▸ What you need to do
Copy out the listing below exactly, please, and skip any pictures.

Provided entries section start

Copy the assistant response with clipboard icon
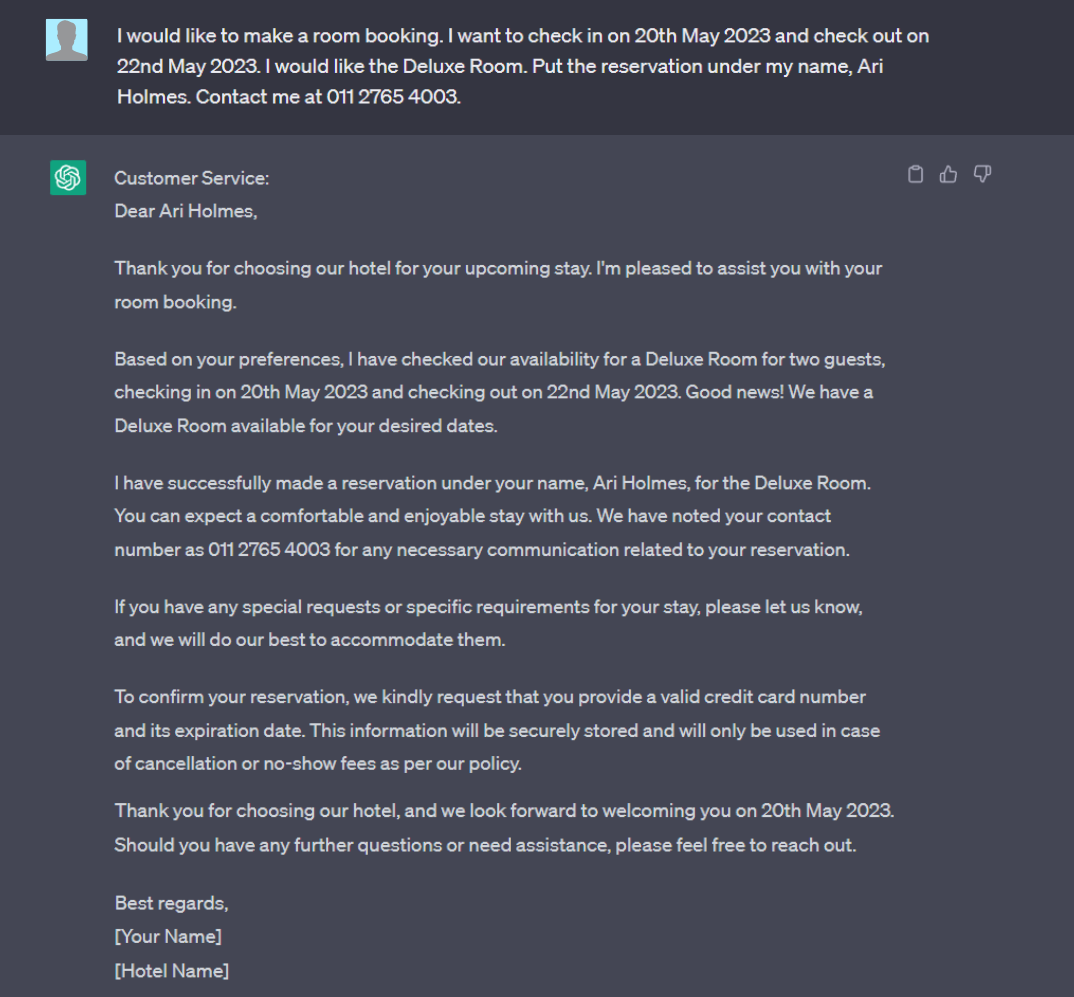Image resolution: width=1074 pixels, height=997 pixels. [915, 175]
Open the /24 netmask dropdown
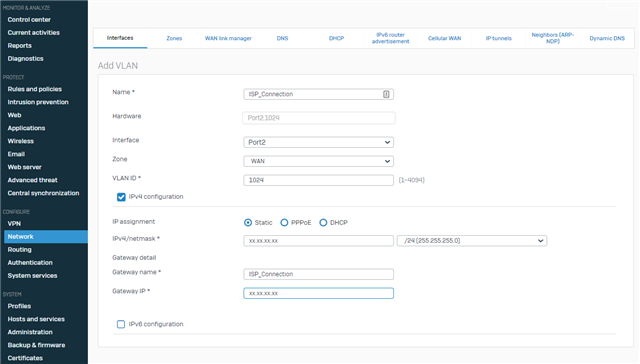The height and width of the screenshot is (364, 640). [472, 241]

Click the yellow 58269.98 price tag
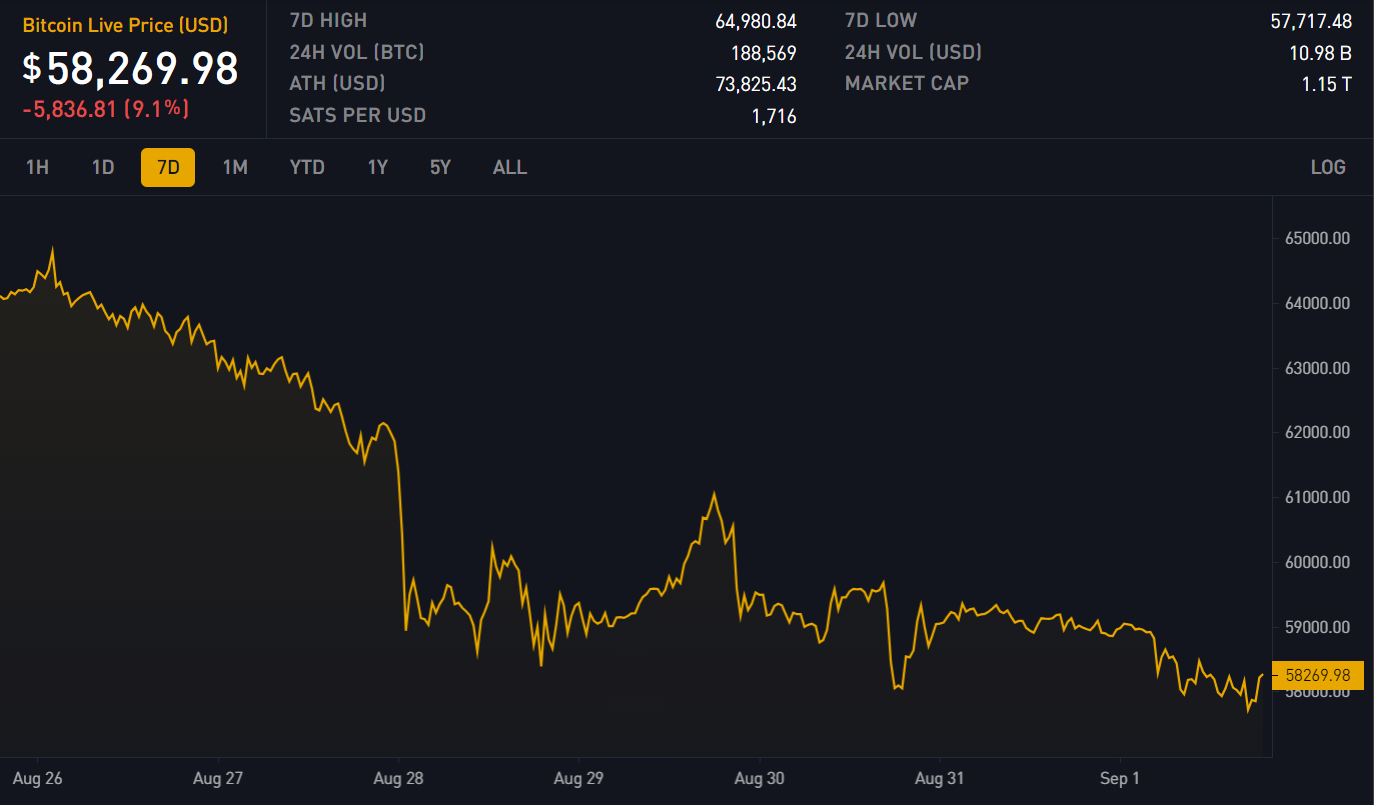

Provided entries section end

▸ Response area
Copy the assistant response with clipboard icon
Image resolution: width=1074 pixels, height=997 pixels. [915, 175]
Open the /24 netmask dropdown
The height and width of the screenshot is (364, 640). [472, 241]

Click the yellow 58269.98 price tag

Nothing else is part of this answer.